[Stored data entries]
═══
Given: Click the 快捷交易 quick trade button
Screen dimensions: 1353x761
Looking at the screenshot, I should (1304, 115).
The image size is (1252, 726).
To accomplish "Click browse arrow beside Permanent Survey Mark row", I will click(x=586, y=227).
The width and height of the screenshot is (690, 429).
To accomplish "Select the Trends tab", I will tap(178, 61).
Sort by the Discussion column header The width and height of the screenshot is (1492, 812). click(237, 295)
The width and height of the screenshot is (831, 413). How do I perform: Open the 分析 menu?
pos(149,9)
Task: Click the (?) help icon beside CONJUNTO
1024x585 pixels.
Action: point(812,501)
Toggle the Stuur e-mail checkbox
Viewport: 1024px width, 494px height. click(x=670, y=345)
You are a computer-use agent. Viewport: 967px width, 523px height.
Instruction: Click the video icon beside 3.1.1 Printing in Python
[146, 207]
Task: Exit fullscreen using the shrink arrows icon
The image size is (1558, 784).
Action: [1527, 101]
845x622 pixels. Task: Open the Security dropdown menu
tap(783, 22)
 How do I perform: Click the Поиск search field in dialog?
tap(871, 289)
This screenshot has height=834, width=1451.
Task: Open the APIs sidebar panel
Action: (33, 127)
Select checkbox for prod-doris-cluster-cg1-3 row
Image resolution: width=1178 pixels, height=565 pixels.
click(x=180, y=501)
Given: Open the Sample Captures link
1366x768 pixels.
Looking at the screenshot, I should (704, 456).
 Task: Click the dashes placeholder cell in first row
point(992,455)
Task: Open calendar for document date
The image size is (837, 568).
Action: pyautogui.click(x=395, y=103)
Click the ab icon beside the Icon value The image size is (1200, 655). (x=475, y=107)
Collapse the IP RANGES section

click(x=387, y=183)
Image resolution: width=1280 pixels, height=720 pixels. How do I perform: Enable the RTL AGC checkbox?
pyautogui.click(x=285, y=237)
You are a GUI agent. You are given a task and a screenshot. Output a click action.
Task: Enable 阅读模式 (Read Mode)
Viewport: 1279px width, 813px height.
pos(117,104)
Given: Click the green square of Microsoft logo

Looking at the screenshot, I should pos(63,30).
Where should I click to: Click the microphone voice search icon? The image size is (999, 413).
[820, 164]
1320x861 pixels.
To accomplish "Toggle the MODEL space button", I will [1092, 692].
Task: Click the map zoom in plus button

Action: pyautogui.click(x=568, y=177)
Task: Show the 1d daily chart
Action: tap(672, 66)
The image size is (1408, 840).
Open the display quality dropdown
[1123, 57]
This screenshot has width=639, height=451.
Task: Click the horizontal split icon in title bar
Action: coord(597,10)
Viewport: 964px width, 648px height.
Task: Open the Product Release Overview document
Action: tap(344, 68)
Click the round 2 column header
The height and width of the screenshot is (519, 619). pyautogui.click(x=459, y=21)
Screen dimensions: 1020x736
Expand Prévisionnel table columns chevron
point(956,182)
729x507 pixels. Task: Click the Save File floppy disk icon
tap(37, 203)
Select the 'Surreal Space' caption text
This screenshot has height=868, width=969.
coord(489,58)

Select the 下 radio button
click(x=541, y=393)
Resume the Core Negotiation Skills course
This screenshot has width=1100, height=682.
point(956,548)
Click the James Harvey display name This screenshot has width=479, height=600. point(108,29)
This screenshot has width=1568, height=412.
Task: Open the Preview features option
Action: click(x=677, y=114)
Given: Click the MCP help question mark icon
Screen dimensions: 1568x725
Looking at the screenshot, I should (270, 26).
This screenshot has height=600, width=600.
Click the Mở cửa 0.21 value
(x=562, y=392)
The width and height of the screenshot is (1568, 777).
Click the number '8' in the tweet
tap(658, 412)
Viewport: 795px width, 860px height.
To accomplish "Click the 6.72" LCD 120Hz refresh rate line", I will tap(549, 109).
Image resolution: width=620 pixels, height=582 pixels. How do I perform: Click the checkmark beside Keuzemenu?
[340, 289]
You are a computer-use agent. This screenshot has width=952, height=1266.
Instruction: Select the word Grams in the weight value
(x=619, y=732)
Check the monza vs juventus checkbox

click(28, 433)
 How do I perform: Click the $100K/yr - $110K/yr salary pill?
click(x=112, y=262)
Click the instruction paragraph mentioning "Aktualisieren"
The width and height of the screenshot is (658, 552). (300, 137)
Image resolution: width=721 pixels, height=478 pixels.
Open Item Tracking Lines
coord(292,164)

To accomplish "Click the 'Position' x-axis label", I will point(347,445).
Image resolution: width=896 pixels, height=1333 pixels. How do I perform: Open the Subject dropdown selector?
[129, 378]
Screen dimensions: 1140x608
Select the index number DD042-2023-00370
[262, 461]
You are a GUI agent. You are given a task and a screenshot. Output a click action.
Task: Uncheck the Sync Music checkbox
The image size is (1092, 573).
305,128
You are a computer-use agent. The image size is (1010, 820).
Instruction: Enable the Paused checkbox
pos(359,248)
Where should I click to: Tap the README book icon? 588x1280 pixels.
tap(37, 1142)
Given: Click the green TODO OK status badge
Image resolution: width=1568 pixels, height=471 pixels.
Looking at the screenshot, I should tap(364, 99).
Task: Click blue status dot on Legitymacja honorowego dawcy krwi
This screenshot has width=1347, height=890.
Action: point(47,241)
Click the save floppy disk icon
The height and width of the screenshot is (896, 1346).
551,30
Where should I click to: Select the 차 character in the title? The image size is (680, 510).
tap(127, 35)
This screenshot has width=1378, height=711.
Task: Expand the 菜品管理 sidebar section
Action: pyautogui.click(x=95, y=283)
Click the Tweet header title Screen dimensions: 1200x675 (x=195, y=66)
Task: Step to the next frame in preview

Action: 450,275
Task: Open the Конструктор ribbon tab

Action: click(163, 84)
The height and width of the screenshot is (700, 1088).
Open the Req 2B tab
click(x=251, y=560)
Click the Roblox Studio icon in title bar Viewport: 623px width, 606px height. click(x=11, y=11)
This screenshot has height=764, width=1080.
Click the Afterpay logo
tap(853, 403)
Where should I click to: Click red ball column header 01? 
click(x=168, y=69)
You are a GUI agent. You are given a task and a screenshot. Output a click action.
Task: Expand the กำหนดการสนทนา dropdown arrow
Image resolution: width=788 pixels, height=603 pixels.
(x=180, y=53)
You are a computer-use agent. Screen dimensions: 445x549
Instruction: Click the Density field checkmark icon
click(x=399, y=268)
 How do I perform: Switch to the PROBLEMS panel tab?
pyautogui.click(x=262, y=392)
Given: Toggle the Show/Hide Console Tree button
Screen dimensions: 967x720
═══
> **Goal of the exercise**
Could you restate the records above word for word?

> **Output for this task**
Given: Click the 快捷交易 quick trade button
Screen dimensions: 1353x761
Looking at the screenshot, I should (1304, 115).
The image size is (1252, 726).
To accomplish "Click browse arrow beside Permanent Survey Mark row", I will click(x=586, y=227).
The width and height of the screenshot is (690, 429).
To accomplish "Select the Trends tab", I will tap(178, 61).
Sort by the Discussion column header The width and height of the screenshot is (1492, 812). click(237, 295)
The width and height of the screenshot is (831, 413). How do I perform: Open the 分析 menu?
pos(149,9)
Task: Click the (?) help icon beside CONJUNTO
1024x585 pixels.
Action: point(812,501)
Toggle the Stuur e-mail checkbox
Viewport: 1024px width, 494px height. click(x=670, y=345)
You are a computer-use agent. Viewport: 967px width, 523px height.
Instruction: Click the video icon beside 3.1.1 Printing in Python
[146, 207]
Task: Exit fullscreen using the shrink arrows icon
The image size is (1558, 784).
Action: [1527, 101]
845x622 pixels. Task: Open the Security dropdown menu
tap(783, 22)
 How do I perform: Click the Поиск search field in dialog?
tap(871, 289)
This screenshot has height=834, width=1451.
Task: Open the APIs sidebar panel
Action: (33, 127)
Select checkbox for prod-doris-cluster-cg1-3 row
Image resolution: width=1178 pixels, height=565 pixels.
click(x=180, y=501)
Given: Open the Sample Captures link
1366x768 pixels.
Looking at the screenshot, I should (704, 456).
 Task: Click the dashes placeholder cell in first row
point(992,455)
Task: Open calendar for document date
The image size is (837, 568).
Action: pyautogui.click(x=395, y=103)
Click the ab icon beside the Icon value The image size is (1200, 655). (x=475, y=107)
Collapse the IP RANGES section

click(x=387, y=183)
Image resolution: width=1280 pixels, height=720 pixels. How do I perform: Enable the RTL AGC checkbox?
pyautogui.click(x=285, y=237)
You are a GUI agent. You are given a task and a screenshot. Output a click action.
Task: Enable 阅读模式 (Read Mode)
Viewport: 1279px width, 813px height.
pos(117,104)
Given: Click the green square of Microsoft logo

Looking at the screenshot, I should pos(63,30).
Where should I click to: Click the microphone voice search icon? The image size is (999, 413).
[820, 164]
1320x861 pixels.
To accomplish "Toggle the MODEL space button", I will [1092, 692].
Task: Click the map zoom in plus button

Action: pyautogui.click(x=568, y=177)
Task: Show the 1d daily chart
Action: tap(672, 66)
The image size is (1408, 840).
Open the display quality dropdown
[1123, 57]
This screenshot has width=639, height=451.
Task: Click the horizontal split icon in title bar
Action: coord(597,10)
Viewport: 964px width, 648px height.
Task: Open the Product Release Overview document
Action: tap(344, 68)
Click the round 2 column header
The height and width of the screenshot is (519, 619). pyautogui.click(x=459, y=21)
Screen dimensions: 1020x736
Expand Prévisionnel table columns chevron
point(956,182)
729x507 pixels. Task: Click the Save File floppy disk icon
tap(37, 203)
Select the 'Surreal Space' caption text
This screenshot has height=868, width=969.
coord(489,58)

Select the 下 radio button
click(x=541, y=393)
Resume the Core Negotiation Skills course
This screenshot has width=1100, height=682.
point(956,548)
Click the James Harvey display name This screenshot has width=479, height=600. point(108,29)
This screenshot has width=1568, height=412.
Task: Open the Preview features option
Action: click(x=677, y=114)
Given: Click the MCP help question mark icon
Screen dimensions: 1568x725
Looking at the screenshot, I should (270, 26).
This screenshot has height=600, width=600.
Click the Mở cửa 0.21 value
(x=562, y=392)
The width and height of the screenshot is (1568, 777).
Click the number '8' in the tweet
tap(658, 412)
Viewport: 795px width, 860px height.
To accomplish "Click the 6.72" LCD 120Hz refresh rate line", I will tap(549, 109).
Image resolution: width=620 pixels, height=582 pixels. How do I perform: Click the checkmark beside Keuzemenu?
[340, 289]
You are a computer-use agent. This screenshot has width=952, height=1266.
Instruction: Select the word Grams in the weight value
(x=619, y=732)
Check the monza vs juventus checkbox

click(28, 433)
 How do I perform: Click the $100K/yr - $110K/yr salary pill?
click(x=112, y=262)
Click the instruction paragraph mentioning "Aktualisieren"
The width and height of the screenshot is (658, 552). (300, 137)
Image resolution: width=721 pixels, height=478 pixels.
Open Item Tracking Lines
coord(292,164)

To accomplish "Click the 'Position' x-axis label", I will point(347,445).
Image resolution: width=896 pixels, height=1333 pixels. How do I perform: Open the Subject dropdown selector?
[129, 378]
Screen dimensions: 1140x608
Select the index number DD042-2023-00370
[262, 461]
You are a GUI agent. You are given a task and a screenshot. Output a click action.
Task: Uncheck the Sync Music checkbox
The image size is (1092, 573).
305,128
You are a computer-use agent. The image size is (1010, 820).
Instruction: Enable the Paused checkbox
pos(359,248)
Where should I click to: Tap the README book icon? 588x1280 pixels.
tap(37, 1142)
Given: Click the green TODO OK status badge
Image resolution: width=1568 pixels, height=471 pixels.
Looking at the screenshot, I should tap(364, 99).
Task: Click blue status dot on Legitymacja honorowego dawcy krwi
This screenshot has width=1347, height=890.
Action: point(47,241)
Click the save floppy disk icon
The height and width of the screenshot is (896, 1346).
551,30
Where should I click to: Select the 차 character in the title? The image size is (680, 510).
tap(127, 35)
This screenshot has width=1378, height=711.
Task: Expand the 菜品管理 sidebar section
Action: pyautogui.click(x=95, y=283)
Click the Tweet header title Screen dimensions: 1200x675 (x=195, y=66)
Task: Step to the next frame in preview

Action: 450,275
Task: Open the Конструктор ribbon tab

Action: click(163, 84)
The height and width of the screenshot is (700, 1088).
Open the Req 2B tab
click(x=251, y=560)
Click the Roblox Studio icon in title bar Viewport: 623px width, 606px height. click(x=11, y=11)
This screenshot has height=764, width=1080.
Click the Afterpay logo
tap(853, 403)
Where should I click to: Click red ball column header 01? 
click(x=168, y=69)
You are a GUI agent. You are given a task and a screenshot. Output a click action.
Task: Expand the กำหนดการสนทนา dropdown arrow
Image resolution: width=788 pixels, height=603 pixels.
(x=180, y=53)
You are a computer-use agent. Screen dimensions: 445x549
Instruction: Click the Density field checkmark icon
click(x=399, y=268)
 How do I perform: Switch to the PROBLEMS panel tab?
pyautogui.click(x=262, y=392)
Given: Toggle the Show/Hide Console Tree button
Screen dimensions: 967x720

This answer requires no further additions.